Gwaine cups Merlin's cheek in his hand. 'If you were happy, you'd smile,' he says. 'Something is eating at you, and I want to know what it is.'

A shadow cuts across them. 'Agreed,' Arthur says, stepping into view. 'You're going to tell us what the matter is, and then we'll fix it.'

He sits himself down on Merlin's other side, and yet again, Merlin's torn - he can't face one without presenting his back to the other. He gets up, rather than have to make that choice. 'I'm busy,' he says.

Arthur stands up and pulls Merlin close to him. 'I'm the king - I'm declaring you without duties until we sort this out.'

'Listen to the princess. He's right for once,' Gwaine says, laughing a little. For once, Arthur doesn't scowl, he just elbows Gwaine lightly in the ribs. Merlin pulls his hands free again, and steps back. They're actually standing shoulder to shoulder now, and Merlin feels threatened, wary of this abnormal alignment.
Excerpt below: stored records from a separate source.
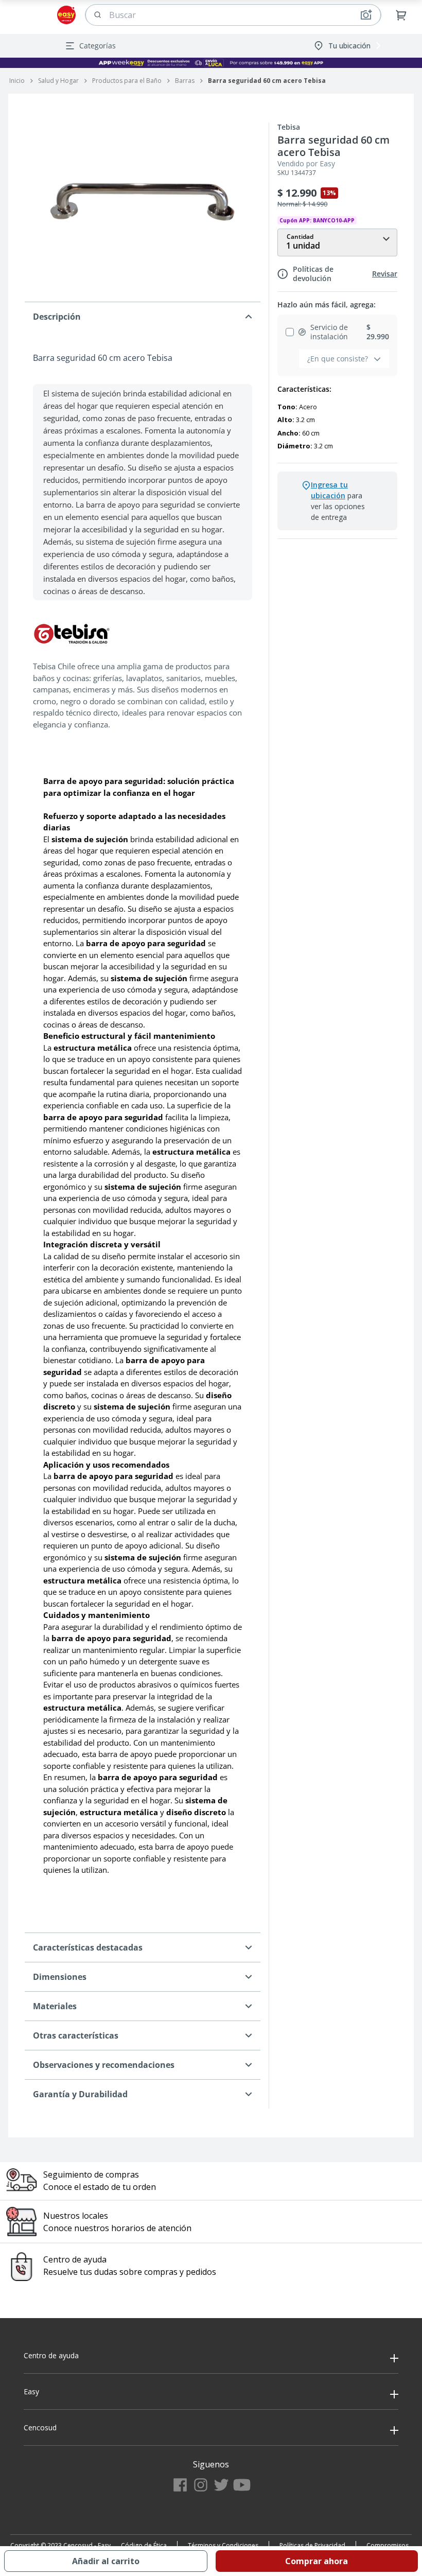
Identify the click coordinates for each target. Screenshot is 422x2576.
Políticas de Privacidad (312, 2545)
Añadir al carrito (105, 2561)
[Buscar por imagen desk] (365, 15)
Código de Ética (144, 2545)
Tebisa (288, 127)
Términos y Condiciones (223, 2545)
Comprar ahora (316, 2561)
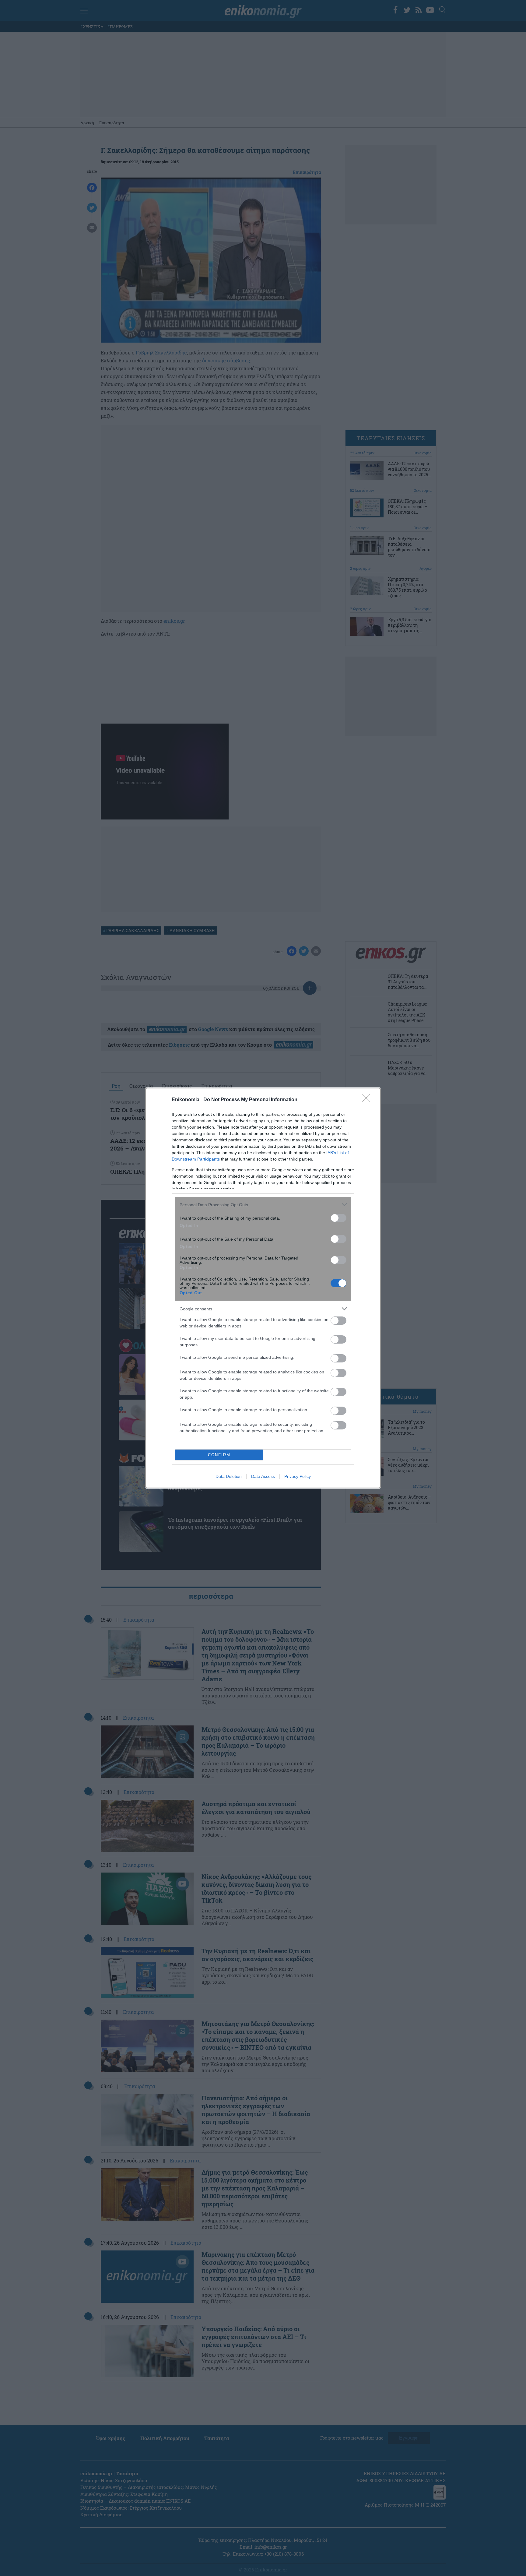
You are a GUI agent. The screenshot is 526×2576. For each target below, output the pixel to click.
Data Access (263, 1476)
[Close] (368, 1100)
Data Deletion (229, 1476)
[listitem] (263, 1204)
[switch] (338, 1218)
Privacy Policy (297, 1476)
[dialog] (263, 1288)
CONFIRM (219, 1455)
'I have to go,' he says, and really does leave. He looks back through the gate to the walled garden as he goes, though, and sees Arthur and Gwaine arguing. He wishes he'd just smiled and let them be happy. They wouldn't understand why he isn't.

***

Merlin reinstates himself in the tiny bed in the back room of his workroom that night. He assumes that two things could happen; either Arthur and Gwaine will sleep in his bed together and bicker and wait for him to turn up, or they'll bicker (they always bicker) and leave for their own, completely unslept-in-for-months beds. Either way, he's with neither of them. It's even.

***

The next morning, at sparring practice for the knights, Arthur and Gwaine are at each other's throats, to the point where Leon has his hand on his sword, looking like he might get between them. Eventually they stop, sweating, panting, and Merlin breaks.

He strides onto the field and grabs them by a shoulder each. 'Come with me,' he says, and starts dragging.
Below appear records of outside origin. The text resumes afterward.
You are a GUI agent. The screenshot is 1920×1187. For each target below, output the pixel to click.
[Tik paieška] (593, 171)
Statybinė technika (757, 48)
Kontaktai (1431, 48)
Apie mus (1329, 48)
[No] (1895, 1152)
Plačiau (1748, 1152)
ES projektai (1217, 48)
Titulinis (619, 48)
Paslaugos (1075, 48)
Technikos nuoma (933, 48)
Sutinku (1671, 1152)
He drags them all the way back to his rooms. 'I'm sick of this,' he says, wound up beyond all belief. 'You want to know why I'm not happy? It's _this_. It's this stupid competition. I can't do this any more, do you hear me? I want both of you. I love both of you. But if you don't even like each other, this can't work.'

He steps back, and looks at them, breathing hard and staring at him. 'You decide,' he says, quieter this time. He knows what he has to do. 'Either you two want each other, as well as me, or we go our separate ways now. But I won't choose.'

Arthur eyes Gwaine. 'Perhaps we can compromise-' he says.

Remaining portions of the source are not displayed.